Knowing what’s happening outside means understanding what’s going to happen inside, so don’t miss anything.
KEEP READING
In the case of the walkie-talkiesthe wounds are focused on the stomach or the hands. As in the case, captured live, during the funeral procession in Dahiye of four of the martyrs the day before. “The explosion rang out, we turned around and saw a man on the ground, wounded in the hand,” said one of the witnesses, who preferred not to give his name, like others, at a time of high tension and distrust of strangers and electronic devices amid yellow Hezbollah flags and gestures of mourning.
Distrust of technology has been around for a while. Hezbollah leader Hassan Nasrallah had been making this point in his frequent speeches over the past few months. But it was focused on smartphones. “Each one of them is a spy device,” he said in a speech in February. “It hears everything you do, say, send and photograph. Your location, your home – Israel needs nothing more than that.” Nasrallah told his people what to do with smartphones: “Throw them away, bury them, put them in a metal box and put them away.”
Among the wounded in both attacks are militants and civilians who, in addition to the pager ordered and given to them by Hezbollah, also had a mobile phone. Eight of the twelve dead in the first attack belonged to the military wing, as the group has acknowledged, by publishing their names with photos dressed as such. They are the ones who only trusted pagers or landlines, after Nasrallah’s constant warnings about the danger of moving around with mobile phones.
Among the civilian dead is a ten-year-old girl who took the pager to give it to her father. But not all of them are “collateral damage”, as they are called in military jargon, nor are they undercover militiamen. Rather, Hezbollah is much more than one of the most powerful and armed militias in the world. It is also a political party with a parliamentary presence (and which the European Union does not include on its list of terrorist organisations) and a whole civil network, such as a hospital in Beirut (Al Rasul Al Azam), charitable organisations, spies, mosques, NGOs, administrative services, etc. A kind of “state within a state” capable of stopping any national decision that does not suit it.

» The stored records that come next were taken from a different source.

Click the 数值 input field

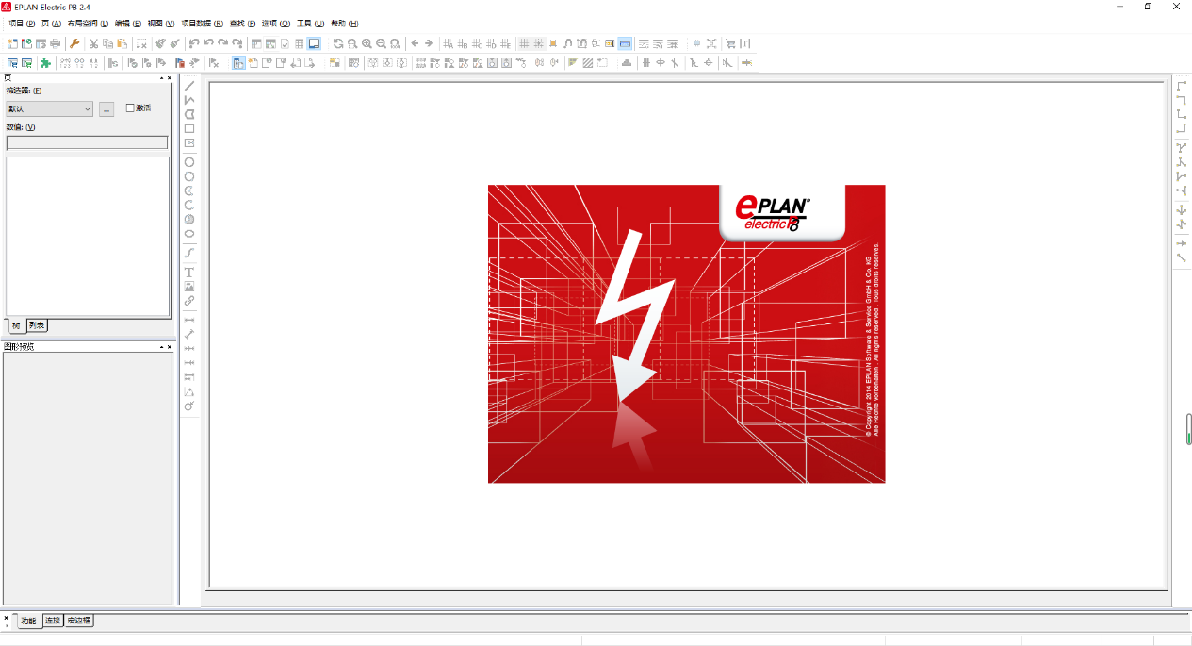[87, 143]

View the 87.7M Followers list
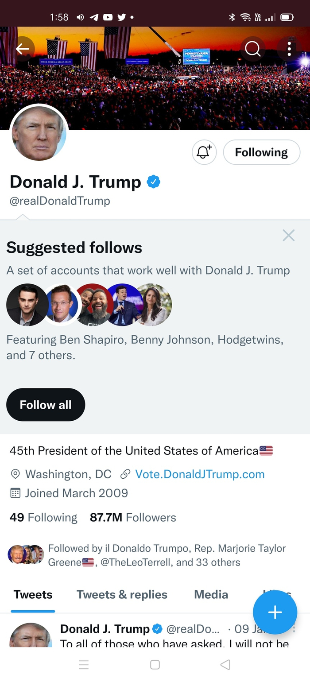point(133,517)
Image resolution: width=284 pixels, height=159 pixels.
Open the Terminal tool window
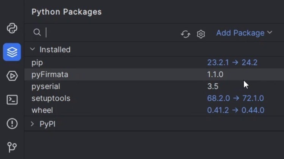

This is what Ghazi Zeaiter, 64, is referring to after visiting a moderately wounded relative: a 35-year-old pharmacist who will have to undergo surgery on at least one of his eyes. “He told me that he heard a message, looked to see who it was and what number it was, as always. And just as he was about to press the button, it exploded. He was wearing glasses and the lenses stuck in his eyes,” he explains. Zeaiter criticises the fact that his relative now has to pray to preserve his sight, despite the fact that he was not on the front line of combat: “It is no secret that Hezbollah ordered the pagers and distributed them to his entourage. Some worked directly for them and others did not. How could he be suspicious and think that something like this would happen to him?” he protests.
This was the second major security breach in recent months for Hezbollah. The previous one was the assassination by Israel of its number two, Fuad Shukr, in the middle of Dahiye. A huge and recent poster pays tribute to him today, along with two other large ones. martyrs: the powerful Iranian general Qasem Soleimani, assassinated by the US in Iraq in 2020; and Hamas leader Ismail Haniyeh, presumably by Israel. They are, respectively, in Tehran’s terminology, “the great and the little Satan”.
This Wednesday, in Dahiye – where almost two thirds (1,850) of Tuesday’s wounded were – Shukr’s face crowned the entrance to the cemetery of the martyrs where women kept vigil for the dead. It can also be seen every few kilometres in other parts of the country where Hezbollah has more influence, such as the south or the Bekaa Valley.